====== Exercise data ======
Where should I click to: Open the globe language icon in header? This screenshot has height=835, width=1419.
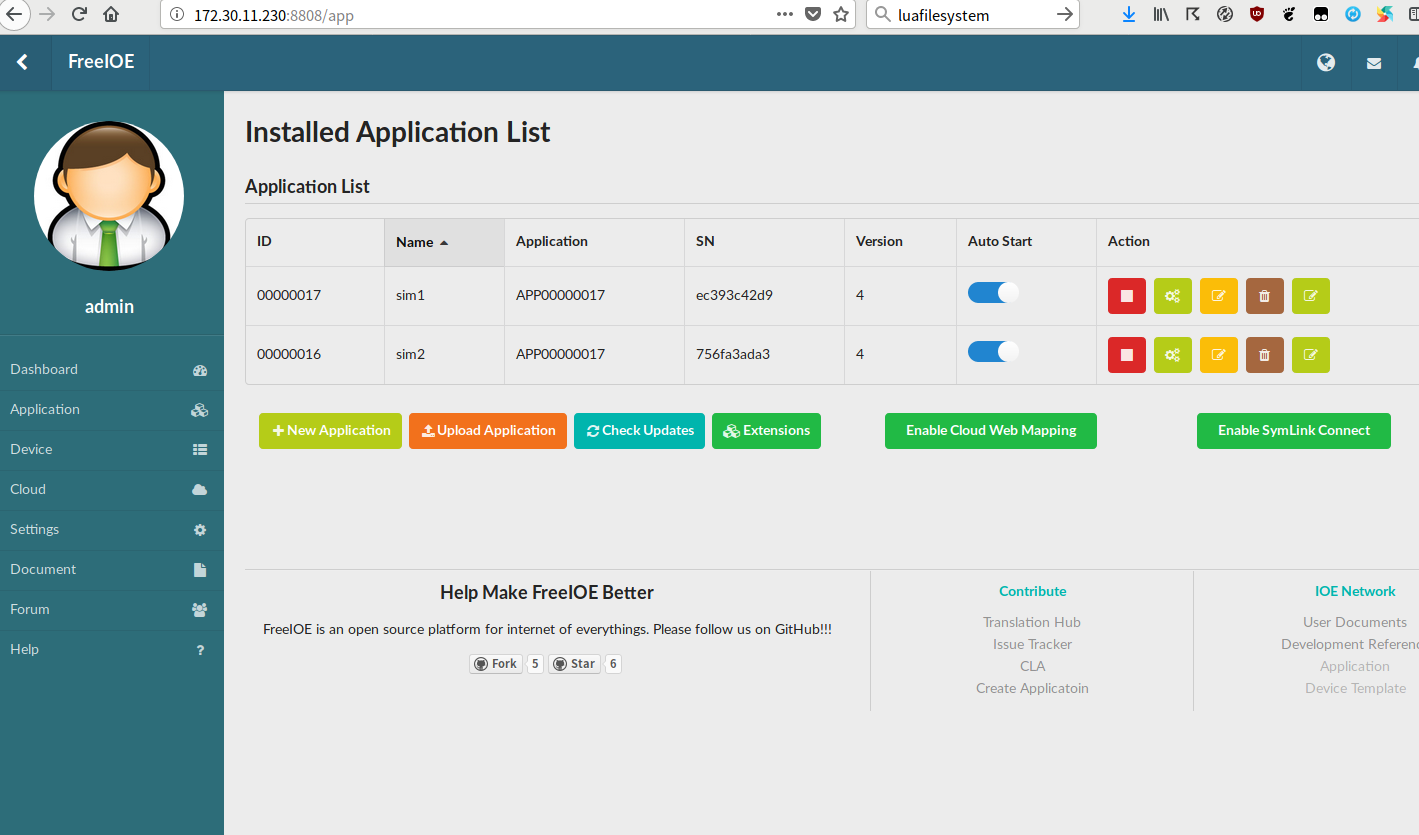(1326, 62)
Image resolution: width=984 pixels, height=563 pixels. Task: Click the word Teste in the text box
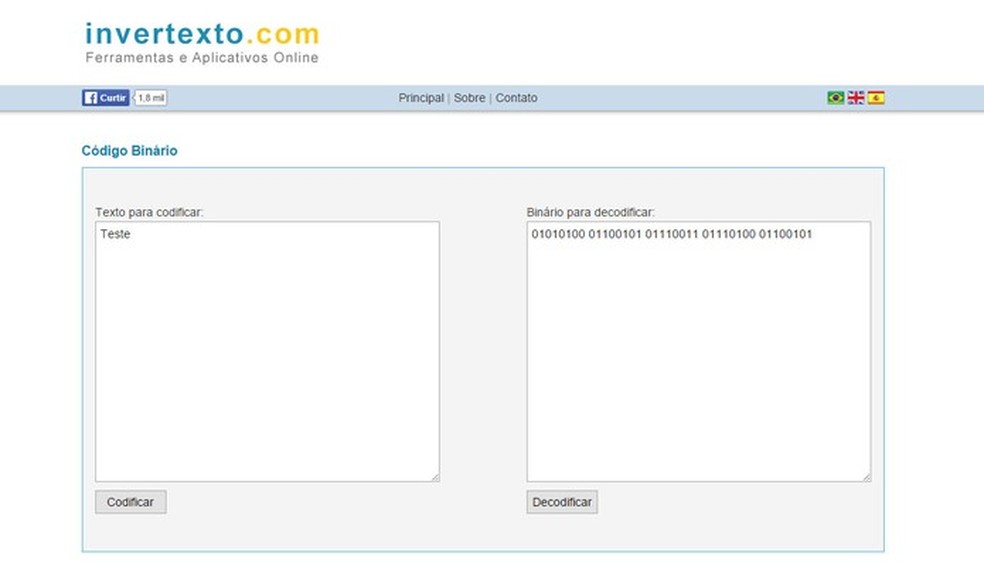[115, 234]
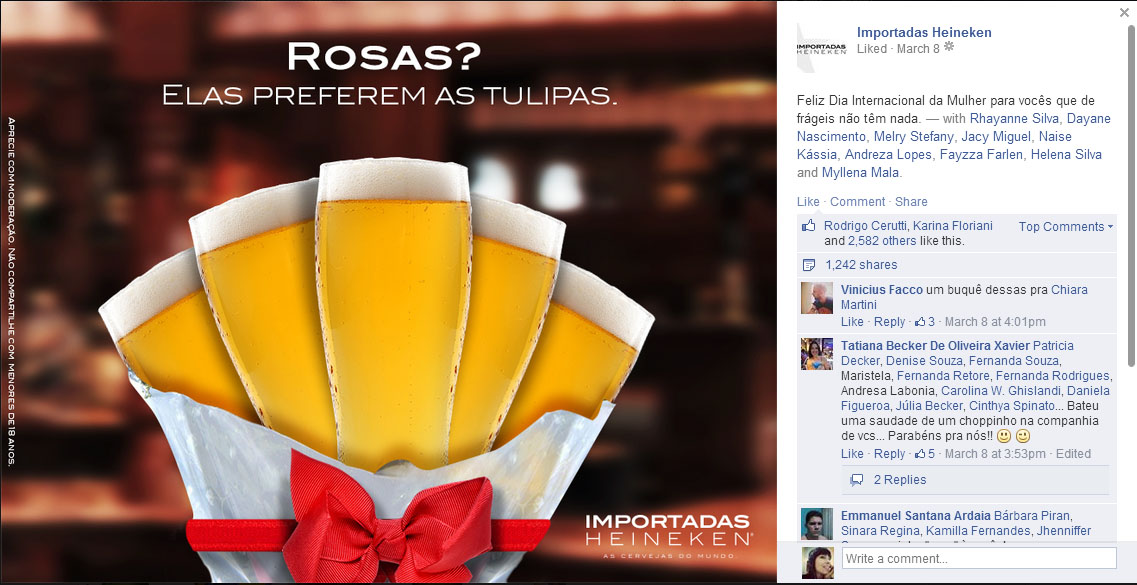Image resolution: width=1137 pixels, height=585 pixels.
Task: Open the 1,242 shares list
Action: 861,265
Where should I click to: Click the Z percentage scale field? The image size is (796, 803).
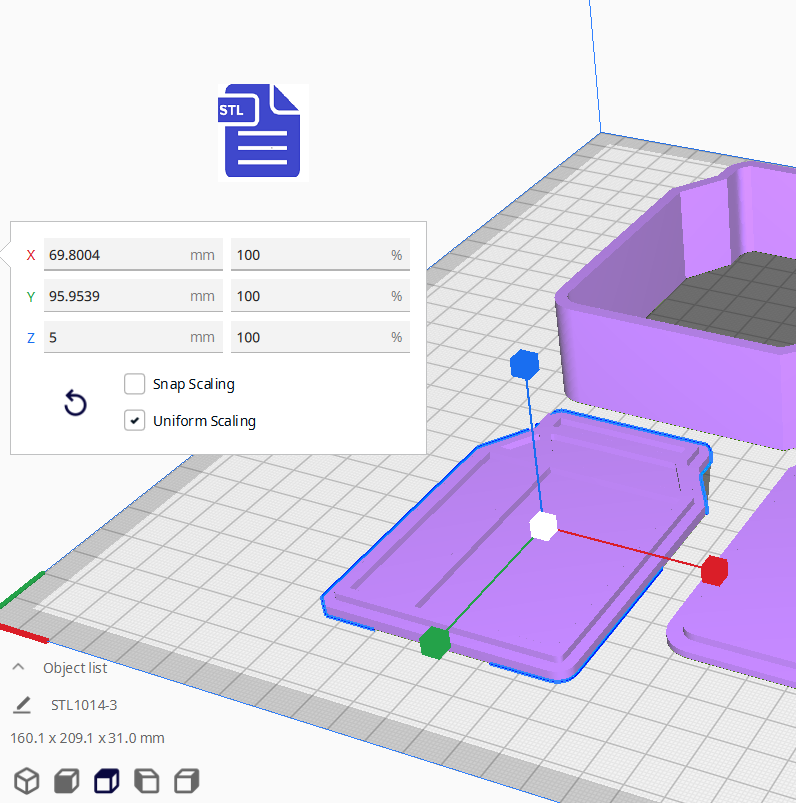pos(310,337)
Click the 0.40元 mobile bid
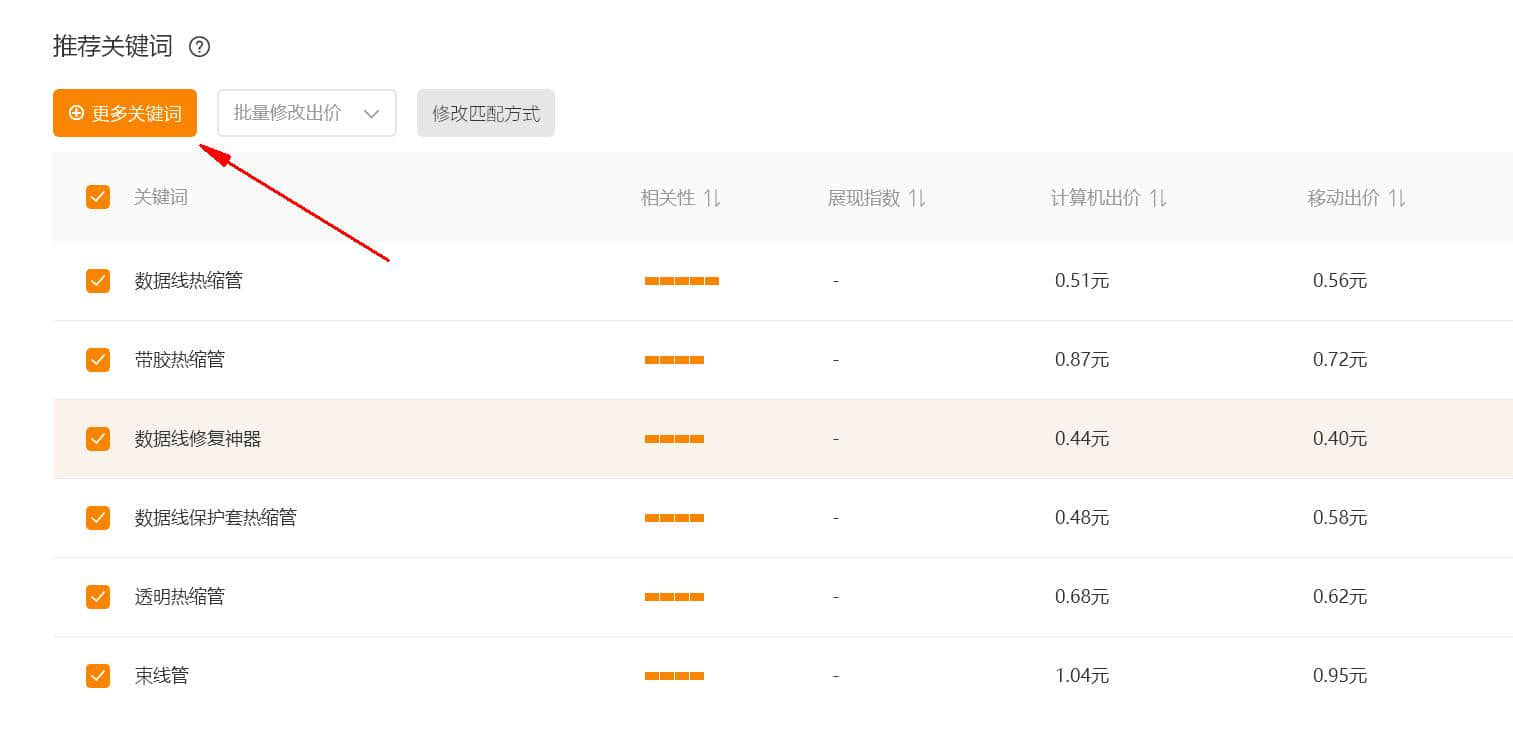Screen dimensions: 1513x731 click(x=1340, y=439)
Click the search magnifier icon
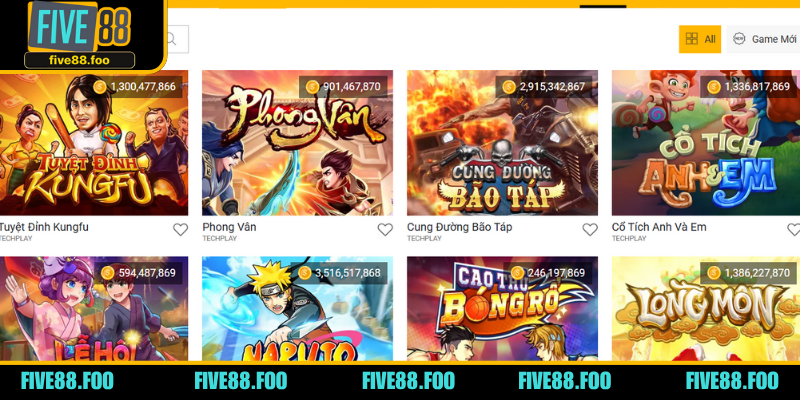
======
== Work required ==
Could you output these lines as a numbered list, skipping any blank lines and leaving out the pictures?

== Task output ==
1. Where should I click to: Open the globe language icon in header? This screenshot has height=835, width=1419.
2. (1326, 62)
3. Image resolution: width=984 pixels, height=563 pixels. Task: Click the word Teste in the text box
4. [115, 234]
5. Image resolution: width=1137 pixels, height=585 pixels.
6. Task: Open the 1,242 shares list
7. Action: 861,265
8. Where should I click to: Click the Z percentage scale field? The image size is (796, 803).
9. pos(310,337)
10. Click the 0.40元 mobile bid
11. Screen dimensions: 1513x731 click(x=1340, y=439)
12. Click the search magnifier icon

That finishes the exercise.